Es gibt Investoren und es gibt Trader. Die Grenze verläuft fliessend und viele wollen gerne Investoren sein, verhalten sich dann aber in der ersten Krise wie schlechte Trader, man könnte auch sagen wie aufgescheuchte Hühner. Aber das soll heute nicht Thema sein.

Die gängige Logik für Investoren ist bekannt, man muss primär *im* Markt sein und nicht draussen, um an seinen langjährigen Gewinnen teilhaben zu können. Für viele unerfahrene Anleger ohne echtes Marktverständnis, ist sowieso Kaufen und Liegenlassen im Zweifel die bessere Strategie, als etwas timen zu wollen, obwohl Erfahrung und Mittel dafür völlig fehlen und die Psyche mit diesen Anlegern Rodeo tanzt.

• **AUFGABENSTELLUNG**
1. Beantworten Sie anhand des Textauszugs über Investoren und Trader die folgenden Fragen.
(a) Wie verhalten sich laut dem Textauszug viele, die gerne Investoren sein wollen, in der ersten Krise?
(b) Wo muss man nach der gängigen Logik für Investoren primär sein, um an den langjährigen Gewinnen des Marktes teilzuhaben?
(c) Welche Strategie ist für viele unerfahrene Anleger ohne echtes Marktverständnis im Zweifel die bessere?
2. Zitieren Sie aus dem Textauszug über Investoren und Trader alles von „Es gibt Investoren“ bis hin zu „Anlegern Rodeo tanzt.“.

• **BEREITGESTELLTE ANGABEN**
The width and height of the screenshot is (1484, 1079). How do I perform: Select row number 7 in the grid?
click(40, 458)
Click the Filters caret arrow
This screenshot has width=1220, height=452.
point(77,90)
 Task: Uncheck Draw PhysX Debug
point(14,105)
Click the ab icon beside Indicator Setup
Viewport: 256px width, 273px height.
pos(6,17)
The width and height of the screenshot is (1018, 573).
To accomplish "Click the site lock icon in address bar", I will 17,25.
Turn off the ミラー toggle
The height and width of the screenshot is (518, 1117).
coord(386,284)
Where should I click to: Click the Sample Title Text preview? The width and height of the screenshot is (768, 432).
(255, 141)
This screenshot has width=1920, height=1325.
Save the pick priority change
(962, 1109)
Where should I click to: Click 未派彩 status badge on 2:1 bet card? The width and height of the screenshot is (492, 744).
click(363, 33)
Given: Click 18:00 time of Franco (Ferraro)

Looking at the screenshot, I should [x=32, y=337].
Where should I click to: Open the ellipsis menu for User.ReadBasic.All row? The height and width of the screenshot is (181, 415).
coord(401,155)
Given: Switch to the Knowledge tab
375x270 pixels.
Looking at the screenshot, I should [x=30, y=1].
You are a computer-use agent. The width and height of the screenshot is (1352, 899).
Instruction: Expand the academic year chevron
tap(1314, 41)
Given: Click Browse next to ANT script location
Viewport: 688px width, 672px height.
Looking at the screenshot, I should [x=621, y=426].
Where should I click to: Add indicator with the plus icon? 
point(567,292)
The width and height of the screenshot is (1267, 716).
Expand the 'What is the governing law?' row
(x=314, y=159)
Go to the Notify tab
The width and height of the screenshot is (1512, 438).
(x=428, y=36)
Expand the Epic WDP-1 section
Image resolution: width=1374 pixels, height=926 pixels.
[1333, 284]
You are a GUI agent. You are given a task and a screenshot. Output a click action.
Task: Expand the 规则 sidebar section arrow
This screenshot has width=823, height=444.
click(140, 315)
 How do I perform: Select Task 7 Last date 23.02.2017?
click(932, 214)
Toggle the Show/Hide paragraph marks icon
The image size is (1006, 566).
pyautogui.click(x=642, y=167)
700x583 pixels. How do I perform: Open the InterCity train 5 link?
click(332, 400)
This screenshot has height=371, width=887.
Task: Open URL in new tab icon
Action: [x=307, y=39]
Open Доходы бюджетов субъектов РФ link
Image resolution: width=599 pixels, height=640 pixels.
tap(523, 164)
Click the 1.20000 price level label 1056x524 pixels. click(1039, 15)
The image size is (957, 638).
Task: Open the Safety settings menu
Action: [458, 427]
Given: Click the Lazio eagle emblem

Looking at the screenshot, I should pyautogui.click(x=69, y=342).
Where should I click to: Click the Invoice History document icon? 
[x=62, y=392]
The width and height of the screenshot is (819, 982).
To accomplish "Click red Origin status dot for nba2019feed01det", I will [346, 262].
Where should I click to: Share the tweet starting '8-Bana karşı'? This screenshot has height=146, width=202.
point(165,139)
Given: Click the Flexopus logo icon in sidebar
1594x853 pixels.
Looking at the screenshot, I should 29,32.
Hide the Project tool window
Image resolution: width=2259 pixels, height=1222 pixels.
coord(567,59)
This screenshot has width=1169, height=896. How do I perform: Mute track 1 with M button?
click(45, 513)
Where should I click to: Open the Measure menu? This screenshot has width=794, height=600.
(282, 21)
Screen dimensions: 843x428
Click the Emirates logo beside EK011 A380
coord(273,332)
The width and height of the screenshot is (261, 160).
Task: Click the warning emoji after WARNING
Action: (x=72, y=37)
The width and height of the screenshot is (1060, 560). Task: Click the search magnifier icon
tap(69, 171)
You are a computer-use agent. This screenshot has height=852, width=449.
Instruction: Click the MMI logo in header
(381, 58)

• **LÖSUNGEN**
1.
(a) Sie verhalten sich wie schlechte Trader, man könnte auch sagen wie aufgescheuchte Hühner.
(b) Man muss primär im Markt sein und nicht außerhalb.
(c) Kaufen und Liegenlassen.

2.
Es gibt Investoren und es gibt Trader. Die Grenze verläuft fliessend und viele wollen gerne Investoren sein, verhalten sich dann aber in der ersten Krise wie schlechte Trader, man könnte auch sagen wie aufgescheuchte Hühner. Aber das soll heute nicht Thema sein.

Die gängige Logik für Investoren ist bekannt, man muss primär *im* Markt sein und nicht draussen, um an seinen langjährigen Gewinnen teilhaben zu können. Für viele unerfahrene Anleger ohne echtes Marktverständnis, ist sowieso Kaufen und Liegenlassen im Zweifel die bessere Strategie, als etwas timen zu wollen, obwohl Erfahrung und Mittel dafür völlig fehlen und die Psyche mit diesen Anlegern Rodeo tanzt.